28 Şubat’tan bugüne... 

Bu hatırlatmalardan sonra yine 1996’ya dönerek devam edelim. Bakın çok ilginçtir: Haziran 1996’da kurulan Refah-Yol Hükümeti’ne kadar Türkiye yolunu aradı. Bu arada Türkiye-İsrail ilişkileri savunma alanı başta olmak üzere birçok alanda önemli anlaşmalarla devam ediyordu ancak Erbakan’ın Başbakan olması ile bazı ‘şeyler’ değişmeye başlamıştı. İslam ülkeleri ile geliştirilen ilişkiler, TÜSİAD çevresi ve 28 Şubat medyası tarafından ‘Türkiye, Batı dışında bir arayış içinde’ diye anlatıldı. Şimdiki eksen kayması tartışmaları gibi... Bu arada hükümet, Koç, OYAK gibi otomobil üreticisi holdingleri yerlerinden sıçratacak kullanılmış otomobil ithalatı gibi, aslında iç piyasayı fiyat açısından düzenleyecek adımları da atıyordu. Ancak en önemli iki adım, Denk Bütçe ve Havuz Sistemi adımlarıydı. Havuz Sistemi ile de nakit fazlası olan kamu kurumları bu fazlalarını bir kamu bankasına yatırıyor ve açığı olan kamu kurumları düşük faizle ihtiyaçları olan kaynağı buradan çekiyordu. Böylece Denk Bütçe ve Havuz Sistemi, kamu borçlanma gereğini düşürüyor ve faizleri aşağıya çekiyordu. Yani bugün Cumhurbaşkanı’nın faiz lobisi dediği, finans oligarşisinin bütün finansal rant damarlarını Erbakan kesiyordu. Tıpkı şimdiki gibi dış borca dayanan, faizle büyüyen sermayenin kaynaklarının kesildiği gibi o günlerde de, şimdikinden daha zayıf da olsa, Erbakan ve ekibi bunu yapmaya çalışıyordu.
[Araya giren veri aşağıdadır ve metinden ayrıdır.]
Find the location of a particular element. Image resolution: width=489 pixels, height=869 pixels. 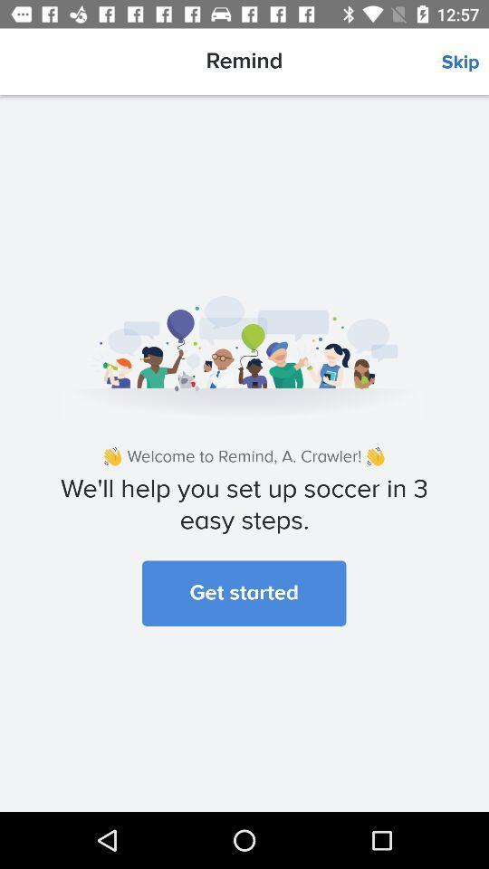

the icon next to the remind icon is located at coordinates (464, 62).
Aynı şekilde Türkiye, D-8 projesini ortaya atmıştı. Türkiye, İran, Pakistan, Bangladeş, Malezya, Singapur, Endonezya, Mısır, Libya ve Nijerya vardı. Bu proje, yalnız içerideki tekelci sermayeyi ayağa kaldırmadı, tıpkı bugünkü gibi ABD’de Neo-Con cephesini yerinden zıplattı. Çok ilginçtir, 17 Aralık öncesi ve sonrası Erdoğan bütün bu ülkelere gitti ve  şimdi de Cumhurbaşkanı olarak Erdoğan, dünyayı adım adım geziyor ve Türkiye’nin ekonomik olarak ulaşmadığı yer kalmıyor. Türkiye, özellikle gelişmekte olan Asya ülkeleriyle savunma sanayi başta olmak üzere, serbest ticaret anlaşmaları konusunda mutabakata varıyor. 
Yine Türkiye, bütün enerji oyununu değiştirecek anlaşmaları yaptı/yapıyor. 
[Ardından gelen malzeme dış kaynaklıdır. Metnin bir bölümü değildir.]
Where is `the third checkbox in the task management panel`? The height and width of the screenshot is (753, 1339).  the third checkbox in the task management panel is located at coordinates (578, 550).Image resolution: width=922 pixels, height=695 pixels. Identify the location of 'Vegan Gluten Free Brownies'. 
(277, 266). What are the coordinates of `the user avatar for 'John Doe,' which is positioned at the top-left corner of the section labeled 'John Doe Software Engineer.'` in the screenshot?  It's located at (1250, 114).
Siber saldırı ihtimali...  

Türkiye, Kürt barışını sağlayarak Irak kaynaklarına ulaşma konusunda çok önemli adımlar atıyor. İşte bunun için, 17 Aralık sürecinde deşifre olan Neo-Con Küresel Sermayesine paralel olan çete, Enerji Bakanı’nı dinledi. Şimdi de, Çağlayan saldırısıyla aynı gün, Türkiye’nin enerji sistemine siber saldırı ihtimalinden söz ediyoruz.  
Böylece 17 Aralık 2013’te ve daha önce 28 Şubat’ta ortaya çıkan”gerici” dinamiklerin  devam ettiğini bugün görüyoruz. Bugün amaçladıkları, Türkiye’nin yeni bir büyüme modeline geçmesini önlemek, çözüm sürecini dinamitlemek ve Cumhurbaşkanı’nın ısrarla işaret ettiği Başkanlık Sistemi’nin önünü kesmektir.